Cuando lejos los cuerpos, y en sufrientes horas de orfandad de olores y tramas y
risas, y de besos y roces, se percibían en el pecho y en el sexo: "Me
has acariciado sin tocarme... ", le susurraba ella cuando las manos de él
se insinuaban sobre los montes de su cuerpo; entonces, aparecía en su cara la sed de
poseerlo. No había planes de entrometidos hijos. Ella era una sacerdotisa
consagrada a su amor; y él, su fiel adorador.
Ciertas
veces descubrían recuerdos y las imágenes de otro siglo se develaban como una
catarsis de sensaciones. Pero la difusa peregrinación al recuerdo de otros
tiempos sabía siempre a incierto, a sueño trasnochado y a deseo. ¿--Y si las imágenes
en nuestras mentes fueran de verdad una perfecta clonación de nosotros?
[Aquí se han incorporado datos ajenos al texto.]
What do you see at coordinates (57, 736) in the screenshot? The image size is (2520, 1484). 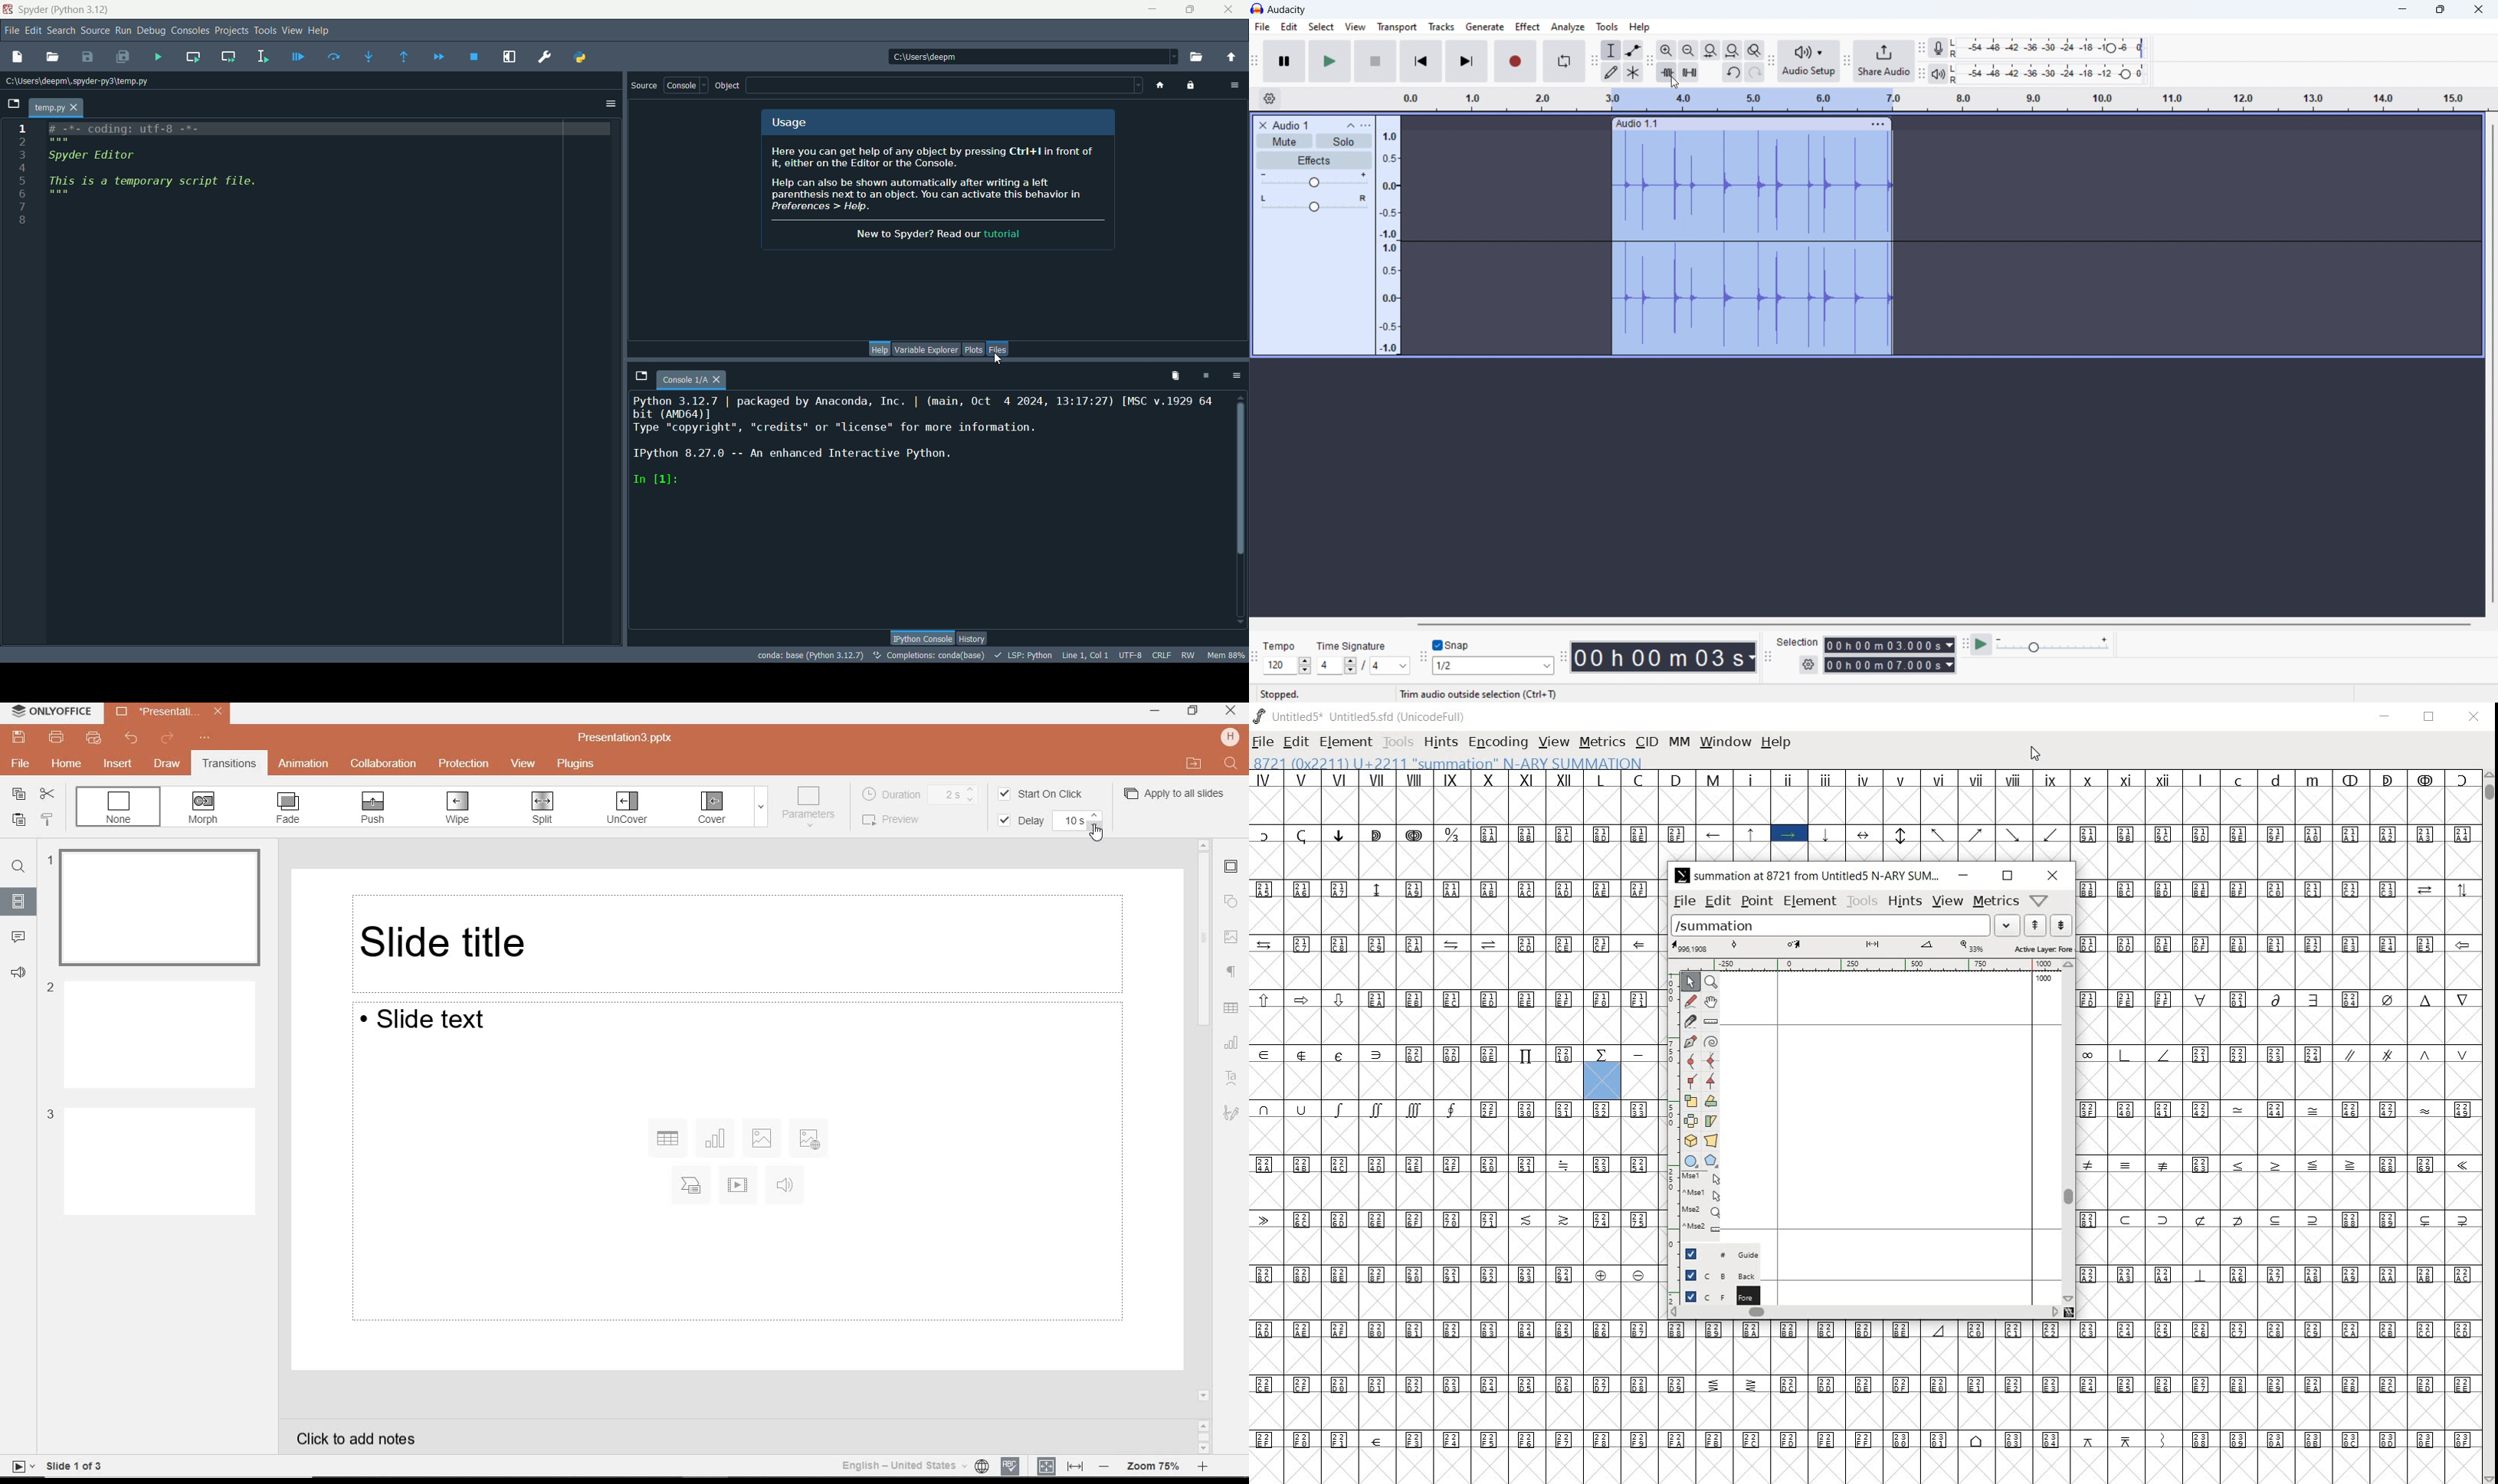 I see `print` at bounding box center [57, 736].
Al tiempo
debían respetársele sus devaneos; aún urgidos de presencia y de recuerdos,
como pasajeros, debeían aguardar la finalización del trayecto.
No
fueron años; tan sólo habían pasado meses cuando la migración terrenal los
sumió. Fue entonces que él recordó los devaneos del tiempo y pensó en las
purgas para que les correspondiera el cielo. En esos meses con sus días; y en
esos días con sus horas y minutos; como si el infinito pudiera resumirse en un
segundo de la razón y las huellas del efímero tiempo calar en lo profundo un
rumbo, habíanse elevado más allá, incluso, de su comprensión. Si existía un
modo de quedar en alguien para repetirse después, ellos estaban seguros de
poseer ese destino.
Invierno
de la desolación.
El día en que ella murió llovía a cántaros. Era una tarde fría de invierno; todo lo contrario a aquélla en que ambos habían tomado definitiva razón del amor verdadero. Ambos estaban en la casa que compartían; él sentado sobre la cama; y ella, o el espectro de ella, lo abrazaba por la cintura con la cabeza apoyada entre sus piernas.
El silencio era absoluto; sólo el sonido de una
respiración dificultosa quebraba la monotonía. Él la miraba y sentía que su
mirada penetraba por un túnel; al final, la cara enflaquecida de ella con los
ojos entreabiertos. Sin embargo, dormía.
Como
si ella hubiese escuchado su rezo, comenzó a moverse. Él la tomó por debajo
de las axilas y la llevó hasta su pecho. Cerró los ojos. La besó en los
labios deseando con todas sus fuerzas entregarle la esencia energética de su
vida. Cuando los volvió a abrir, ella lo miraba con expresión de despedida; no
tenían más lágrimas... ni palabras. Se quedaron mirándose por unos segundos
eternos envueltos en el tiempo y sus devaneos.
--¡Hasta
la próxima vida mi amor! -susurró ella con la voz entrecortada regalándole
una última sonrisa. Al instante, sus ojos verdes transparentes de mar, se
opacaron irremediablemente en su vida presente.
Él
continuó abrazándola y balanceándose de su cintura, hasta que finalmente
alguien se acercó y los contuvo a ambos.
.../...
La tarde caía mansa. Un sol radiante le acariciaba la cara y dibujaba delgadas sombras en el relieve que el tiempo había esculpido con su paso inexorable. El devaneo del tiempo llegaba a su fin.
Por años había regresado a esos dos instantes inmerso en un retórico arco de sublime revelación y desolada pérdida. Desde la muerte de ella, su vida había sido la espera. Jamás un nuevo amor removió de sus entrañas aquella profunda revelación del alma gemela. Esperando... había estado extrañamente acompañado.
Entre las plantas, hurgando entre el follaje, vio a alguien que sonreía alegre... ansiosa; traía una corona. Con la agilidad de sus mejores años caminó hacia donde estaba su imagen resplandeciente. Se asieron de la mano para devorar todas las sombras.